The Post’s new story suggested that NIC, along with the National Panhellenic Conference, which represents 26 sororities, and several similar organizations, are all working with parents who have lost students in hazing incidents to broaden the scope of their efforts. Specifically, NIC’s president Judson Horras has met with the parents of Tim Piazza, who died in a hazing incident at Penn State, and others. “The relationship has opened doors,” Piazza’s dad Jim told the Post. He and other parents have spoken directly to “thousands of students through fraternity conferences and other events and have more meetings scheduled into next year.” Their blunt message: “Don’t let this happen on your watch.” Also in the works from this new informal coalition: “online programming to spread the message widely and design a curriculum that would allow college students to teach younger students about hazing and bullying, to try to prevent problems early.” There’s talk of legislation that would force universities to report hazing incidents and increase criminal penalties for such activity. Finally: “They are lobbying to ensure that forced excessive drinking is viewed like other forms of injury caused by hazing.” As one of the other parents told the Post: “The universities need to step up too.”
“Beer is Different,” Beer Institute Reminds As we noted last week, The Distilled Spirits Council, responded that the ban is “not supported by the science… sends a misleading message that some forms of alcohol are ‘softer’ than others, and undercuts equivalence information” from multiple government and college education material that a drink is a drink.

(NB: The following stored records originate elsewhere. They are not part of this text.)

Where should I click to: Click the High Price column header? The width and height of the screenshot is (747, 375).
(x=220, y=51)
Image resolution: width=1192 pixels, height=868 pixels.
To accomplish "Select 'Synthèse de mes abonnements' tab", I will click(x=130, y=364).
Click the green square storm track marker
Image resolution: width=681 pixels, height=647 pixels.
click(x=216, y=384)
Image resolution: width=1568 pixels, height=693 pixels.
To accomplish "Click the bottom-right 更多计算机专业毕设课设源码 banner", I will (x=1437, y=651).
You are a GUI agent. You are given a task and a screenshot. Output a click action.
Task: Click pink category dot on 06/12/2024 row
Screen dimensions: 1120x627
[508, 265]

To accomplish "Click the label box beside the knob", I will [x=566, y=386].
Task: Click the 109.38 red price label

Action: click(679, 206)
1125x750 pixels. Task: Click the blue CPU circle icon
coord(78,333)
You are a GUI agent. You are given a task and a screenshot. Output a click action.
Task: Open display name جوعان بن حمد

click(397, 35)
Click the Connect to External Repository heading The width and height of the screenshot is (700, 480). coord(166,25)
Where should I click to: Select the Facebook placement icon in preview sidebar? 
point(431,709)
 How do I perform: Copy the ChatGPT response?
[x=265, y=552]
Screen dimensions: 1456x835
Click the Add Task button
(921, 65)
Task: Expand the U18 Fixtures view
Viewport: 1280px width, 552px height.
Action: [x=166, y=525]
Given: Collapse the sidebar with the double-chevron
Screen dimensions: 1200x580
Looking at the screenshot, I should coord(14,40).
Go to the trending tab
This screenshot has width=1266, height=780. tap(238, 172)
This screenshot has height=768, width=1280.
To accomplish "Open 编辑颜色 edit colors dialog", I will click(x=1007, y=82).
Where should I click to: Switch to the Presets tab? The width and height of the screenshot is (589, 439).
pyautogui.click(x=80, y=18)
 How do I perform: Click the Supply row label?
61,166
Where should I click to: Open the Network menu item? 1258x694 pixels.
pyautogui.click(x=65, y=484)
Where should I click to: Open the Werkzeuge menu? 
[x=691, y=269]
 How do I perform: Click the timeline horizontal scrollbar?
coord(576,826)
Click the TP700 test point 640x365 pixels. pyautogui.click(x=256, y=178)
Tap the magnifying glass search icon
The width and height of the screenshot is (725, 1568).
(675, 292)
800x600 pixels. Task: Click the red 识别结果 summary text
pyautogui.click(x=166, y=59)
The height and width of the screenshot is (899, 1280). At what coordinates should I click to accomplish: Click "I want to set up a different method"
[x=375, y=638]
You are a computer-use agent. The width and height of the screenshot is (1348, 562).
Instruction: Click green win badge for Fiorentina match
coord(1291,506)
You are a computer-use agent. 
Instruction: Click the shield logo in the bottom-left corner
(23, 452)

Not surprisingly, the Beer Institute had different response: “Americans welcome beer at nearly every occasion because beer’s moderate alcohol content means it can be enjoyed sensibly. The new North-American Interfraternity Conference’s decision to ban hard liquor is a bold step, since hard liquor may be served in a way where consumers do not know how much alcohol is in their drink, making it more prone to abuse. Beer, on the other hand, is very different. Consumers know what they are getting because beers are single-serve, whether in an aluminum can, bottle, or draft glass, ensuring that consumers are aware of the alcohol that is in every serving of beer that they choose.”